The council asked the Association of Electoral Administrators (AEA) for an independent review. It has now been officially published ahead of an Audit Committee on Friday, October 6, which will consider the report and its recommendations to avoid further mishaps in future.
The 19-page report sets out in painstaking detail the factors that led to the ballots being missed, as well as how their late discovery was handled. “There was no one single point of failure, rather several issues that independently and collectively contributed to the outcomes,” the AEA reported.
It was clear that human error, rather than electoral fraud, caused the issue. The count supervisor for the ward arrived after the verification process for the postal votes was carried out, as she was also in charge of a polling station. This meant she missed a wider briefing to count supervisors too.
Tiredness played its part. The count was overnight, with Broughton and Scawby declared at 4.15am on Friday, May 5. The AEA report states there was consistent feedback that staff, candidates and agents “were exhausted by the end of the proceedings” in the hot counting space at The Pods, Scunthorpe. This “significantly contributed” to the initial failure to count the 864 missing ballots.
Finally, the wheelie bin in which the ballots were placed after verification went walkabout. This was because a larger ward being counted next to Broughton and Scawby encroached on its table, “resulting in the wheelie bin containing the postal votes being moved without the count supervisor’s knowledge”.
The wheelie bin was discovered immediately after the result’s legally binding declaration. But confusion remained over whether the ballots contained within had been counted. The ward’s count supervisor was “too distressed to confirm” and supporting paperwork suggested no issue.
It was only on the following Monday that it was mathematically confirmed that the ballots could not have been counted and were the ward’s postal votes. By then, the Conservative Party’s election agent, Cllr Rob Waltham, had already queried the figures. He was initially given a holding response, before a the returning officer called him with an explanation of the situation on the Sunday.
Candidates were told of the error on Tuesday, May 9. One of the elected councillors questioned if the result would stand and was reassured that it would.
The AEA report found that the action taken by the returning officer, after the error was discovered were “sensible” and taken “in a measured manner”. However, the report found that the process could have been quicker, and candidates and the public could have been informed two days before actually happened.

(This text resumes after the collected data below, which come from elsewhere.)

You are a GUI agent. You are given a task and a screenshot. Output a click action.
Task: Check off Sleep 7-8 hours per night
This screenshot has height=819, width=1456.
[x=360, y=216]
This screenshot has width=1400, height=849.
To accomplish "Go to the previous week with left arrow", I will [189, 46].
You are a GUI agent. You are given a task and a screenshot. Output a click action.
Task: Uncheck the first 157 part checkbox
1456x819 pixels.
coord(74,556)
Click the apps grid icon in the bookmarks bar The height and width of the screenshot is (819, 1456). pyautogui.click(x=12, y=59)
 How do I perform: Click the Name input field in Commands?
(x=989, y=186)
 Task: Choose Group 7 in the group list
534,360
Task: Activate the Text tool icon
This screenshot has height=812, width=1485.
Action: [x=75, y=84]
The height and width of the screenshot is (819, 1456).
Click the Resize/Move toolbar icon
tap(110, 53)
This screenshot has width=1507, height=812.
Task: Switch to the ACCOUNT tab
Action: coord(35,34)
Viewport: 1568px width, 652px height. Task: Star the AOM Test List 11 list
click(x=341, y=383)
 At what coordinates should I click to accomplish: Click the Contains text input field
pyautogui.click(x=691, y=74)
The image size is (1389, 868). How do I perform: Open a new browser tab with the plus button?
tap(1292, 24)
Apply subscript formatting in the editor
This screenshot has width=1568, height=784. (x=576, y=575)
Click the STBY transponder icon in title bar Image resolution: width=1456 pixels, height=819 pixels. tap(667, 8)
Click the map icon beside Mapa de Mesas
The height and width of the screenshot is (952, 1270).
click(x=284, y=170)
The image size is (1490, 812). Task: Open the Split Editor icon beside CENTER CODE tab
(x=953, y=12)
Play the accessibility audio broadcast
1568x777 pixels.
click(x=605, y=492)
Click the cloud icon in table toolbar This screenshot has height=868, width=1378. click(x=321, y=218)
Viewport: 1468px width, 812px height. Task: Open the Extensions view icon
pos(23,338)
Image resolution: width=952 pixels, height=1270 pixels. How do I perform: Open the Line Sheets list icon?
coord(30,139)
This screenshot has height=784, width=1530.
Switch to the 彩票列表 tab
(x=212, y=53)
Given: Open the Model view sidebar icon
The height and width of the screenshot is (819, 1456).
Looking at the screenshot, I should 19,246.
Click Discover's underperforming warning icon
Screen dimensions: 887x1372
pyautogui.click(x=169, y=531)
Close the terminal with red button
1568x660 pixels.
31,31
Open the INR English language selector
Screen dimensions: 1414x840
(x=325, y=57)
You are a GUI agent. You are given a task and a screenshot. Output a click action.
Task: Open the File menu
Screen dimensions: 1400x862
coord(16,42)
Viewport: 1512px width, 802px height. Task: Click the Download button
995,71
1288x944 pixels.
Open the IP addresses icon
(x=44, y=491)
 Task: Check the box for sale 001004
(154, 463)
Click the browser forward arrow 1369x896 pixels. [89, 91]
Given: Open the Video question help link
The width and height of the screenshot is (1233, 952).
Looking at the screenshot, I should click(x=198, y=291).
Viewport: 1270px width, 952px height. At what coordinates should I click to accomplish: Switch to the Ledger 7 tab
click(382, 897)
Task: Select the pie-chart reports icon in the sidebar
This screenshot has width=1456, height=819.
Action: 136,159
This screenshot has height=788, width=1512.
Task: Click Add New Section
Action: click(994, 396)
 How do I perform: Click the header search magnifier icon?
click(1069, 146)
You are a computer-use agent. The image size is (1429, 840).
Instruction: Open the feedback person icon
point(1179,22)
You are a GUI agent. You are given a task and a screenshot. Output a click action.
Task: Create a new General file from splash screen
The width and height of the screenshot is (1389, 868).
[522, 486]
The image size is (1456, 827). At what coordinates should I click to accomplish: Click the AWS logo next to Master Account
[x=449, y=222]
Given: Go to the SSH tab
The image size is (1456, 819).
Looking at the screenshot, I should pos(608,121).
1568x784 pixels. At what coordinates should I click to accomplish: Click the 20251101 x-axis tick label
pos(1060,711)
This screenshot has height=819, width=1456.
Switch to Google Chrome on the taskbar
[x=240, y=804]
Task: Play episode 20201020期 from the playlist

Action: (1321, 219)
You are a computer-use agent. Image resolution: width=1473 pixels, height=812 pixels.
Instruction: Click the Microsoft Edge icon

The report makes 17 recommendations in total. These include a dummy count run for multi-member wards and a written protocol for when urgent communication is required with candidates at any stage of an election. The report stops short of telling North Lincolnshire Council to stop counting results overnight as soon as polls close. However, it points out that, increasingly, the trend is to count local election ballots on the following day.